Dear Patrick:
When is the best time to confront someone in the firm about their addiction? If a colleague has a problem, but nothing has really gone wrong for them, their clients or the firm, what is the likelihood of convincing this person or my other partners that the person needs help?
A Concerned Partner
Dear Concerned Partner:
If someone in your firm is struggling with an addiction, the best time to address it was probably a while ago. The second-best time is now. True, the lack of (visible) consequences to the individual or the firm might make it harder to convince the person that he or she needs to make a change, but don't let that hold you back. If the person's substance use is problematic enough to have reared its head to co-workers, there is a strong likelihood that a host of things have either already gone or are currently going wrong in that individual's personal life. Work is typically the last place where a lawyer's addiction becomes apparent.
An important note of caution, however: It would be a mistake to blindly assume nothing has gone wrong for the firm or its clients, simply because the firm or the clients are currently unaware of any such problem. When a colleague is struggling with an addiction, the more reasonable assumption would be that at least some (perhaps minor, but perhaps major) things have in fact gone wrong, but that they have so far gone undetected. Experience has taught me that when you peel back the onion on a lawyer's addiction, very rarely do you find a truly unblemished record of good client service. It's the nature of the beast.
Moving beyond the consequences that may or may not already exist, however, there are three primary reasons why addressing a substance use problem sooner (also known as an early intervention ) rather than later is always the best path.

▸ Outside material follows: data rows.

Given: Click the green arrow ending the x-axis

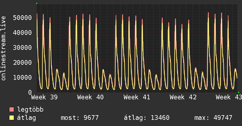Looking at the screenshot, I should (x=239, y=92).

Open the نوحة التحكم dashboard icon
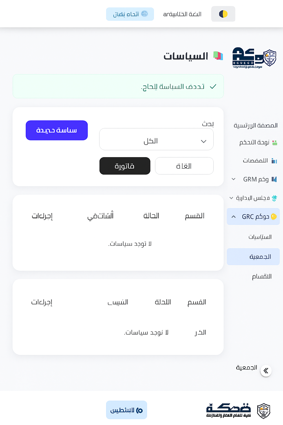[x=275, y=142]
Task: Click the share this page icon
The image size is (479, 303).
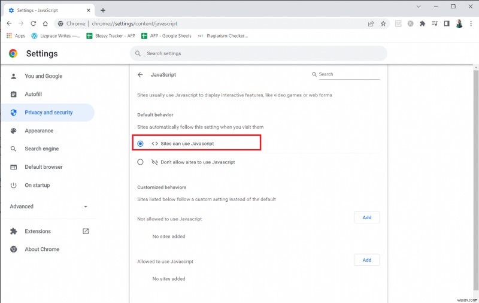Action: [x=371, y=24]
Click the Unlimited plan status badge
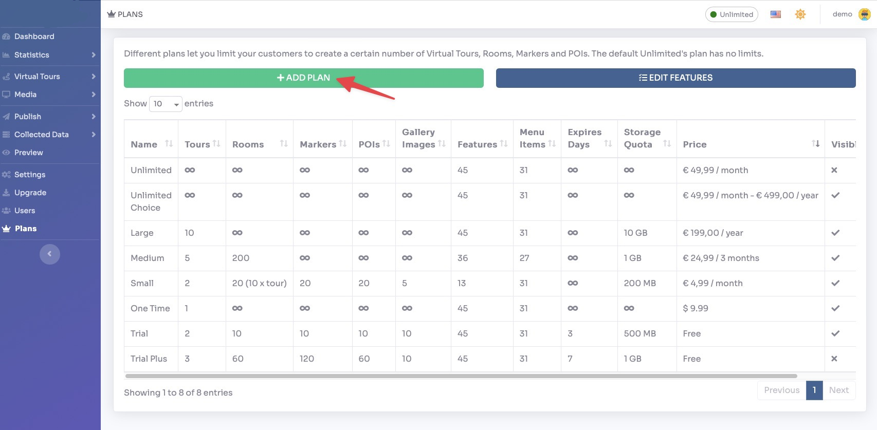The width and height of the screenshot is (877, 430). [731, 14]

First, addiction tends to be a progressive condition, and the longer it progresses, the harder it is to arrest. Let's not forget that addiction is a disease. While some may quibble with or dismiss that characterization outright, the medical community has long recognized addiction as a primary, chronic and progressive brain disease. Most relevant to this discussion, addiction has a known course, like other diseases, and that course is forward. Just as the prognosis for treating cancer is better in stage one as opposed to stage four, the prognosis for successfully treating addiction is better when the disease is confronted in earlier stages. The longer the disease is allowed to hijack the individual's brain, the more engrained the dysfunction becomes.